Request. Can you give these lines as a Markdown table with the columns "No." and "Text", numbering each line and skipping any blank ones? Leave the pictures out.

Provided records.
*-*-*
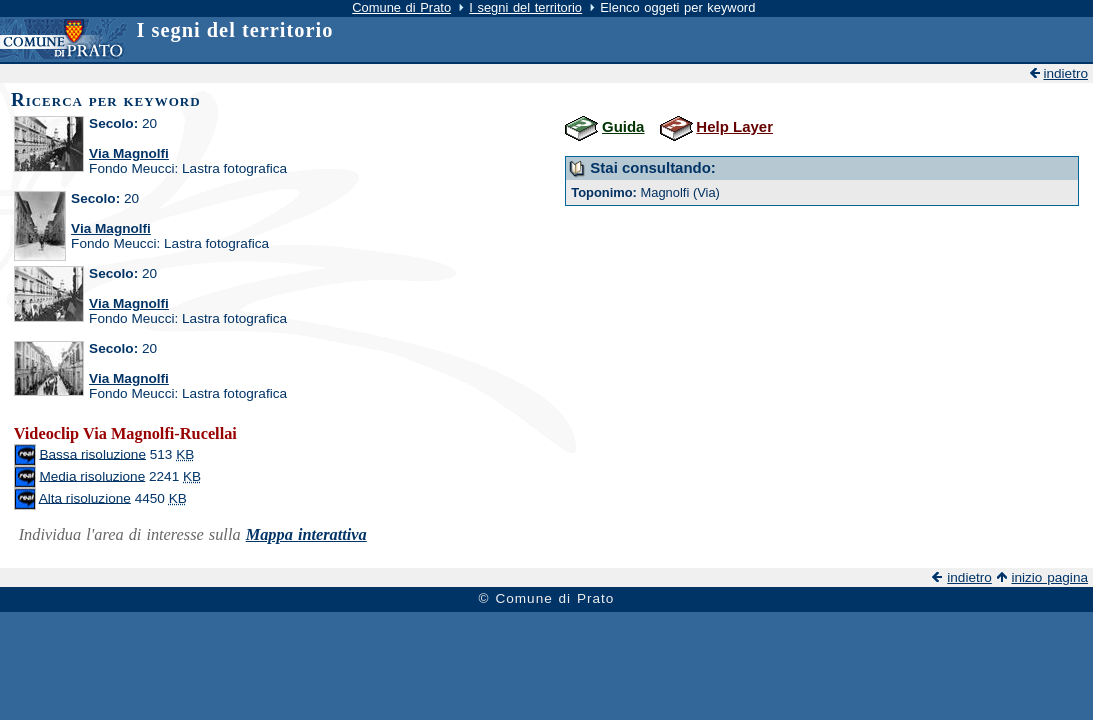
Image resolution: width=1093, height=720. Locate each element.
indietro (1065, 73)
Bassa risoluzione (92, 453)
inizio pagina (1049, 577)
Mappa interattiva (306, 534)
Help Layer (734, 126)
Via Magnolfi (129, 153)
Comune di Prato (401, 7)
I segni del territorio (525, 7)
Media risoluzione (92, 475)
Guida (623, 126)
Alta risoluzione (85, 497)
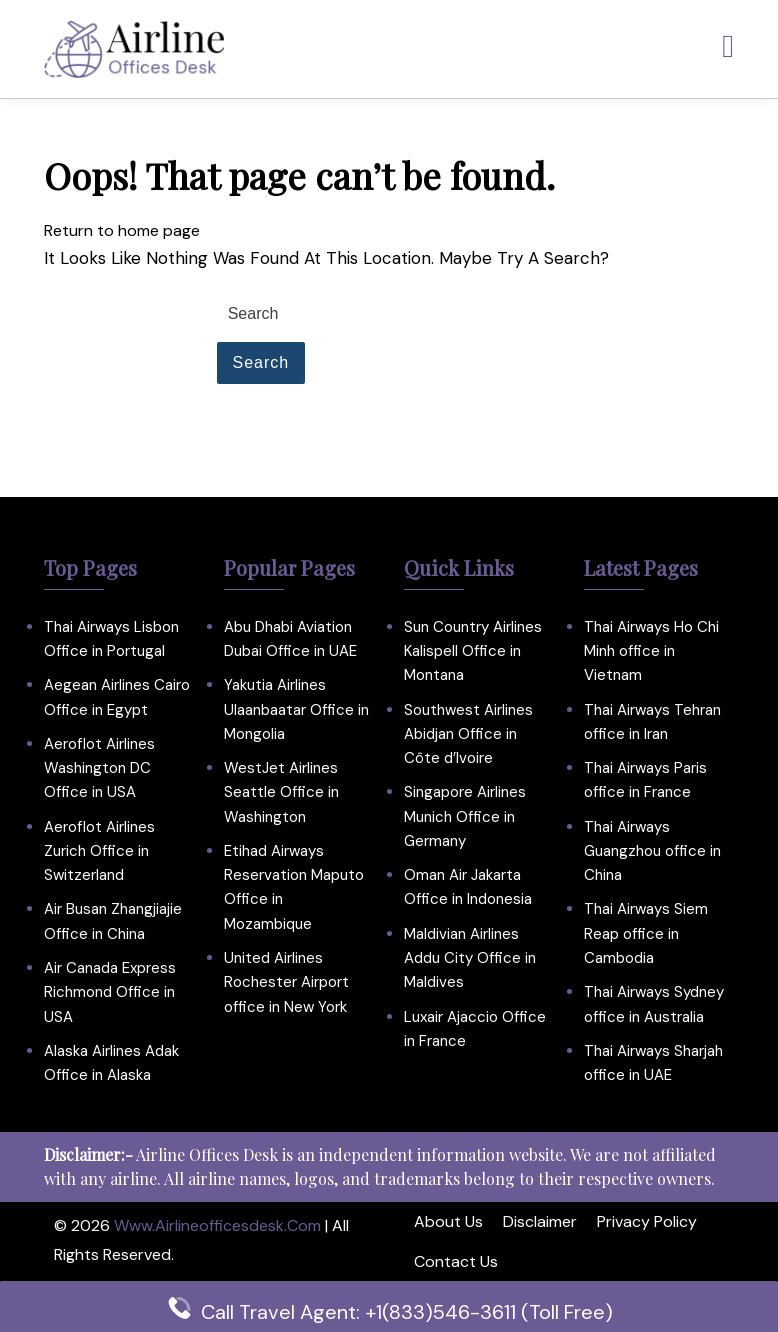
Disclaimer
*-*-*
Answer for the task.
| No. | Text |
|---|---|
| 1 | Image resolution: width=1093, height=720. Locate each element. |
| 2 | indietro (1065, 73) |
| 3 | Bassa risoluzione (92, 453) |
| 4 | inizio pagina (1049, 577) |
| 5 | Mappa interattiva (306, 534) |
| 6 | Help Layer (734, 126) |
| 7 | Via Magnolfi (129, 153) |
| 8 | Comune di Prato (401, 7) |
| 9 | I segni del territorio (525, 7) |
| 10 | Media risoluzione (92, 475) |
| 11 | Guida (623, 126) |
| 12 | Alta risoluzione (85, 497) |
| 13 | Disclaimer |